Gazeteci Fatih Altaylı’nın tutuklanmasının ardından YouTube’da boş koltuğu bir milyon kişi izledi ve boş koltuk başkaları tarafından doldurularak yayına devam edildi. Bunun üzerine geçtiğimiz hafta İstanbul 6. Sulh Ceza Hakimliği tarafından Altaylı’nın YouTube kanalı hakkında erişim engeli ve içeriklerin yayından kaldırılması kararı alındı. Öyle ki, ekranın bir köşesinde görünen boş koltuğun veya koltuğun asıl sahibinin olmadığı durumlarda dahi “politik bir mesaj” taşındığı iddiasıyla videolara ve hesaba erişim engeli getirilmek istendi. Şu anda platform, mahkeme kararını uygulamasa da otoriter yönetimlerde duvarlar, gazetecilerin boş koltukları için dahi daralıyor. Denilebilir ki YouTube’un bağımsız gazetecilikteki rolü an itibariyle sadece içeriğin değil, içeriğin bağlamının ve sembollerinin de iletilebildiği bir alan yaratmak oldu. Bu, sansürün artık yalnızca metinlere ve görsellere değil, sembollere de yöneldiğini göstermekte.  Demek ki birileri için boş koltuk susturulan sesi; daha sonra koltuğa başkalarının oturması ise kaybolan ifade özgürlüğünü ve direnişi hatırlattı ve rahatsız etti.

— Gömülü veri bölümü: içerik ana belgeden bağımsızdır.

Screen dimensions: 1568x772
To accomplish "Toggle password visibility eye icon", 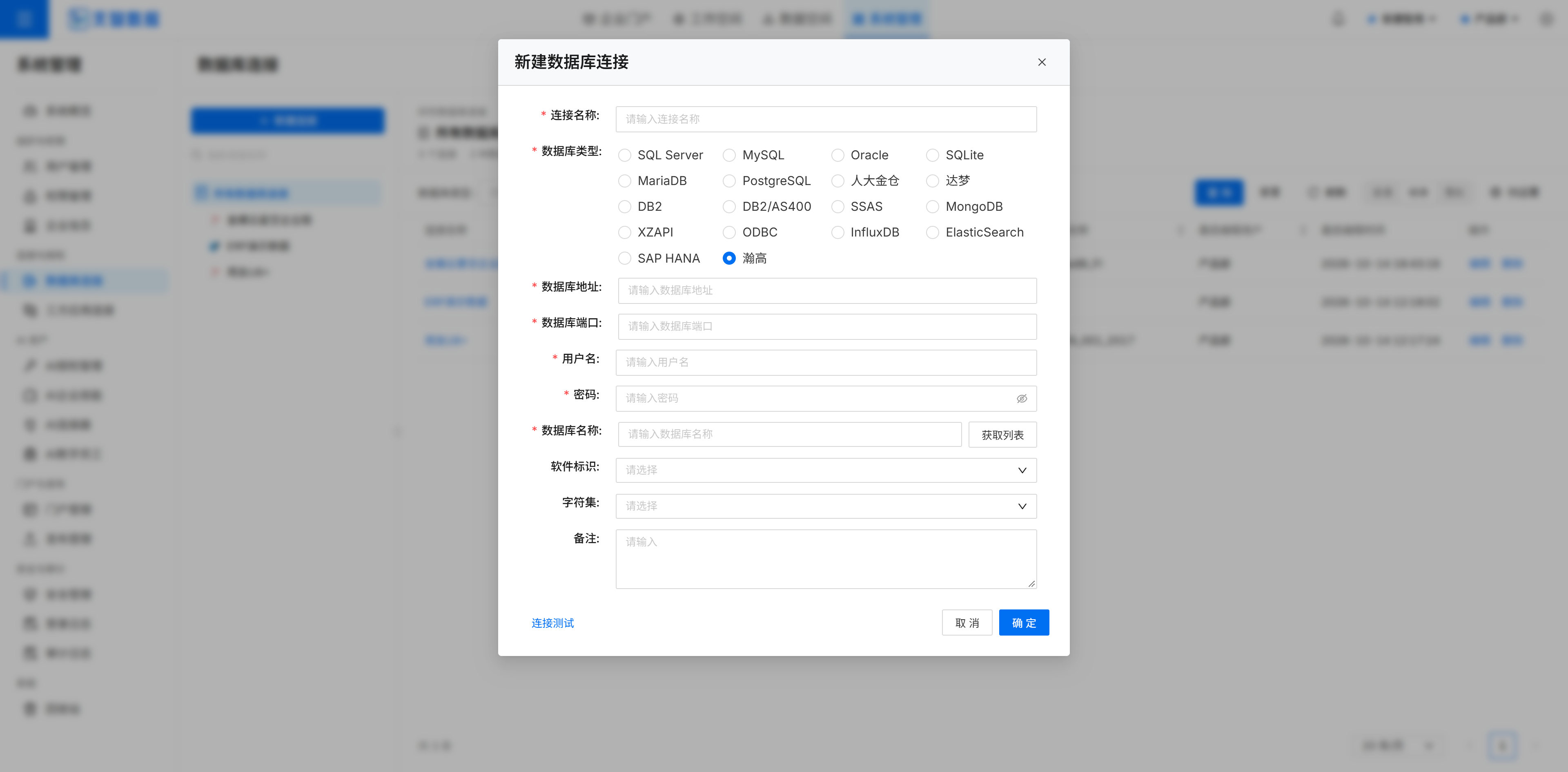I will [x=1021, y=398].
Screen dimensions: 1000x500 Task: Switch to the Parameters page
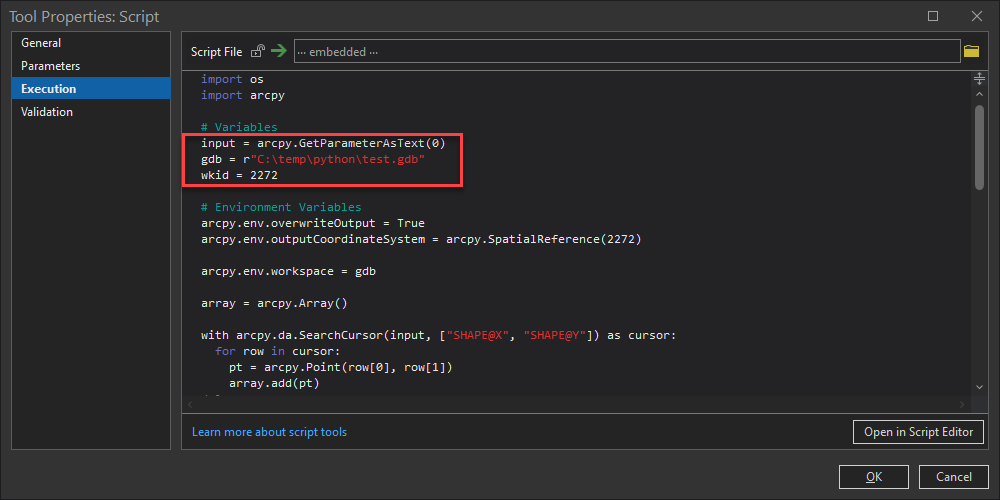50,66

Otoriter yönetimler aslında yönetemedikleri için sadece konuşanı değil, onun temsil ettiği sembolleri hedef alır ve bir boş koltuk, bazen bin kelimeden daha çok şey anlatabilir. Ve otoriter yönetimler, kelimelerin ve düşüncelerin olduğu kadar boş koltukların da halkın gözü önünde olmasından korkar. Sorun şu ki bir koltuğu dijital ekrandan silebilirsiniz; ama onun yarattığı boşluğu, toplumun hafızasından silmek o kadar da kolay değildir.  Çünkü erişimi yasaklanan "boş koltuk" bastırılan ses, engellenen gerçek ve direnen hafızayı temsil eder.